The presentation elucidated the problem of learning how to make massive amounts of data in a visual display useful and comprehensible. The solution taken by the project team was to add explicit conceptual information to the system; otherwise the displayed information is only meaningful to an expert, in this case an anatomist. Their "navigational ontology" supports restricted inference and restricted relationships. In this case, the anatomically significant relationships are conceptual, functional and spatial. The two major types of relationships in the system are part-of (component-structure) and is-a (taxonomic). Is-a and part-of, however, are not simple relationships; in a visual environment their complexity becomes more obvious, as there are matters of granularity and scale and multiplicity of types. For example, in addition to component structure there are other kinds of part-whole relationships, such as region and marker relationships; some things only makes sense as part of a larger structure.

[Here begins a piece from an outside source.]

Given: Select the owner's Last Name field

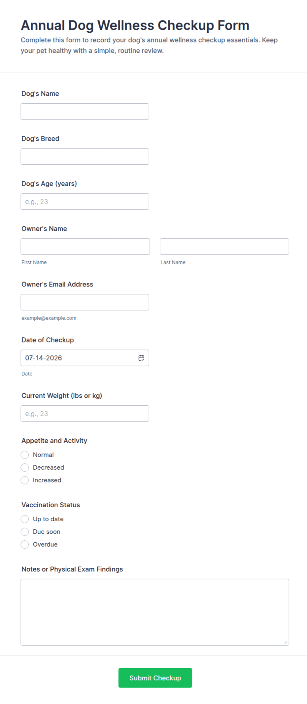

One important point that holds implications for thesaurus display is that not all combinations of structures have names; therefore the system is designed to show relationships among structures, enabling the user to choose non-named sets or groups.

One question is whether, in a visual navigational ontology, there are other relationships besides is-a and component structure that need to be added. Wacholder stated that currently more spatial relationships are needed, such as "nearby" or "part of two systems," enabling the user to search on more combinations. Adding 3-D creates another set of relationships, and the major issue becomes one of classification, not interface design.

What other non-visual relationships may need to be added in the domain of anatomy? And when does one start adding other relationships outside the scope of anatomy but of interest in a wider medical research domain, such as similar biochemical processes? One can see far in the future a system encompassing many types of knowledge about the functioning of the human body and capable of displaying not only non-named "things" but also facilitating new discoveries by relating previously unrelated structures, processes and outcomes.

Susan Dumais et al, in "Use of classified displays of Web search results," presented empirical evidence that classified displays of Web search results are indeed useful. They perform better than simple ranked-list displays both for user tasks and in user preference. Figure 2 is an example of a category display that has been abridged and simplified. All titles are hyperlinks.

 Figure 2.  Dumais et al: A Category Display

  QUERY: JAGUAR
  Automotive
      Jaguar Club of Florida
      A&L Luxury Car Center - Jaguar Main Page
  Computers & Internet
      Atari Jaguar System
      Jag-Lovers Jaguar Cars Windows Wallpaper Page
  Entertainment & Media
      The Jaguar Photo Gallery
  Travel & Vacation
      Welsh Jaguar Classic Car Museum

Here, automatic techniques map search results to a pre-established scheme of categories.  The advantages of this approach are that a user can quickly know the structure of the information and that users easily understand this type of display. In contrast, clustering techniques are used primarily to discover structure. In a retrieval interface clustering is slow, and it is hard for the user to interpret the resulting unlabeled groups.

The user study reported here confirmed the advantages of a category display over a list display, both in terms of search times and user satisfaction. Interestingly, the researchers found that users could tolerate some ambiguity and "fuzziness" in the display. Items could be in multiple places. In the study they could be placed in up to 13 categories. Subjects noticed this cross-listing and liked it. The automatic classification is not perfect, and users noticed errors. However, the errors did not bother them.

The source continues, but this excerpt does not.